Sunday, November 8, 2009

AN ANARCHIST ON NATIONAL DEFENSE


As news coverage of the Fort Hood massacre spins out, I listen with mixed reactions. One keeps surfacing; violence begets violence. As the militarization of foreign policy (and society) continues, every aspect of life becomes more prone to violence -- from school yards to casual encounters with the police.

As an anarchist, I reject the idea of national defense...on so many levels. (For a solid analysis of some of them, I recommend Jeff Hummel's lecture "War Is The Health of the State.") To be clear, by national defense I mean the idea that government can properly assume my right of self-defense against foreign 'threats' and administer it on my behalf without any possibility of my withdrawing from the alleged 'benefit' or competing with the 'service' rendered by acting privately on my own behalf. In short, through national defense, government claims a monopoly over my right to self-defense when it applies to foreign powers, including foriegn individuals. The government does not merely demand that I finance the 'service' but also that I participate in it by surrendering my civil liberties (e.g. the right to disclose info re: national security) and my very body should it be necessary and of use (e.g. the draft).

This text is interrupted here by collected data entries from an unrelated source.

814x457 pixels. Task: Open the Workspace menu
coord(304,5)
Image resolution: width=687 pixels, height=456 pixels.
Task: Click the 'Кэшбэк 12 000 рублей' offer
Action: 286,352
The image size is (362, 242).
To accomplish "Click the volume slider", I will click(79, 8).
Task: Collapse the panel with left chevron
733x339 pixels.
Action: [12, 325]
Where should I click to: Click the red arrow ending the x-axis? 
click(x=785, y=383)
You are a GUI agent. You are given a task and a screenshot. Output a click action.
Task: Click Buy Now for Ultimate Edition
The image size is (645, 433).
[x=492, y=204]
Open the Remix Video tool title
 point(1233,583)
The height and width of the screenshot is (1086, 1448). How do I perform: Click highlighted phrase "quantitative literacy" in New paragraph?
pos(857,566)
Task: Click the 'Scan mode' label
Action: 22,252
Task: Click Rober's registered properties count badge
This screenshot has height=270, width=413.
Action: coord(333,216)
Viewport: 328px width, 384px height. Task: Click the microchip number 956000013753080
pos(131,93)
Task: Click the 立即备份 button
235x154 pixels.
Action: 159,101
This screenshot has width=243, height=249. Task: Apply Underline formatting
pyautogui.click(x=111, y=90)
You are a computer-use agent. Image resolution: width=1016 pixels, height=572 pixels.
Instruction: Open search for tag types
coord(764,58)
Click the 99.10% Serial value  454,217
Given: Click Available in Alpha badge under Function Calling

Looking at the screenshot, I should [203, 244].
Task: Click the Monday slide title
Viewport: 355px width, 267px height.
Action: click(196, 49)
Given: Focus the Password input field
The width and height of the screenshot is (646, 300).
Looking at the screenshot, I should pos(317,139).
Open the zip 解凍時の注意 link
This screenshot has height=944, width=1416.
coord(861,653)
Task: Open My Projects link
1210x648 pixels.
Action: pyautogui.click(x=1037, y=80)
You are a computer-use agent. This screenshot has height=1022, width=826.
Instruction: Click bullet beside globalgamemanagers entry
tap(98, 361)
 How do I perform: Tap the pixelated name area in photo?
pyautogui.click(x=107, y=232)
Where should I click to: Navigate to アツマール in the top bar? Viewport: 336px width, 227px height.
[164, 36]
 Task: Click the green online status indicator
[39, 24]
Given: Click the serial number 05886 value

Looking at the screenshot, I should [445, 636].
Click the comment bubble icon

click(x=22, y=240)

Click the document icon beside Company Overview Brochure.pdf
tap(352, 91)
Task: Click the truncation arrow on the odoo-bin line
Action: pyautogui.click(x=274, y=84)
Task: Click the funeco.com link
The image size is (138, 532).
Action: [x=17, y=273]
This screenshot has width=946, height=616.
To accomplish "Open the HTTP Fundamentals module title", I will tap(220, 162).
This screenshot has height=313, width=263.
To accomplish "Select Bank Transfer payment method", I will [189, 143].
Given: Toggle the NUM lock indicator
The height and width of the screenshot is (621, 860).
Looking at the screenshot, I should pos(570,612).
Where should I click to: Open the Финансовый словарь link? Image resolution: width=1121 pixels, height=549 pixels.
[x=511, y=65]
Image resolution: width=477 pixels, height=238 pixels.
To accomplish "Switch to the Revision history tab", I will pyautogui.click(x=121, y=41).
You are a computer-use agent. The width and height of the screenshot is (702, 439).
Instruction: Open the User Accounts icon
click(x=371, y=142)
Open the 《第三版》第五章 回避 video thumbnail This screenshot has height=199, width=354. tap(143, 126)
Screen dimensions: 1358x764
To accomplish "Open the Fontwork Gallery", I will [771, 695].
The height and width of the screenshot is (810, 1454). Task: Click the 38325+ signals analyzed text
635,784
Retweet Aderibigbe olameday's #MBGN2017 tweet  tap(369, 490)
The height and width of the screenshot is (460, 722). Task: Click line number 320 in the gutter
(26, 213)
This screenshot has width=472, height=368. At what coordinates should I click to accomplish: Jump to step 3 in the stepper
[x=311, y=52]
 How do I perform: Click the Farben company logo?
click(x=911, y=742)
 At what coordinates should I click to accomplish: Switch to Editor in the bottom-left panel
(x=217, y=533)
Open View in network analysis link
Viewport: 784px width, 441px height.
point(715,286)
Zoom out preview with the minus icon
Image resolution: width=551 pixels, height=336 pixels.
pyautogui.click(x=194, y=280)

I don't know where to begin about what is wrong with the foregoing and, happily I don't have to "go basic" because that is well-trodden ground within the anarchist/anti-war movements. Instead, I'll touch on one of the least discussed objections to the nationalization of my right to self-defense. Let's say I had no problem with the coercive funding of national defense, the collectivization of rights, the inevitable suspension of civil liberties, or the mass murder of foreign civilians, I would still object to the usurpation of my right to decide how, when and where I am to be defended. I am entirely shut out of a process that should be entirely under my control.

Even if --as I sit here on a farm in North America -- I agree that Afghanistan is a huge threat to my safety, my agreement says nothing about what to do about the threat. A parallel would be if someone were stalking me. I might agree with X (the government) that the stalker is a threat but our initial accord only springboards into the most important decisions about the situation: what strategy will stop the abuse, how much am I willing to 'pay' (not merely in $ terms), when is the threat great enough to act upon, should other people be involved, how should the stalker be punished...? Such questions about my own safety should be answered according to my own best judgment. But the government claims absolute jurisdiction over the answers; it not only dismisses my input, it also punishes me if I act on my own behalf. I become a criminal for exercising the right of self-defense against an agreed-upon threat.

People miss this point. It is not merely that I object to a military juggernaut being sent to murder, rape and quash the liberties of other people in my name,. That is stage one of my objection. It is also that I am precluded from exercising any other option. I am precluded from the how, the when, the why and the where of it. Once you admit the propriety of "national defense" -- of a collectivized solution to your personal safety -- then you relinquish all control over your own self-defense. Your safety becomes nationalized, politicized, and used as a weapon against you if you question. All of which means your safety was never the issue in the first place.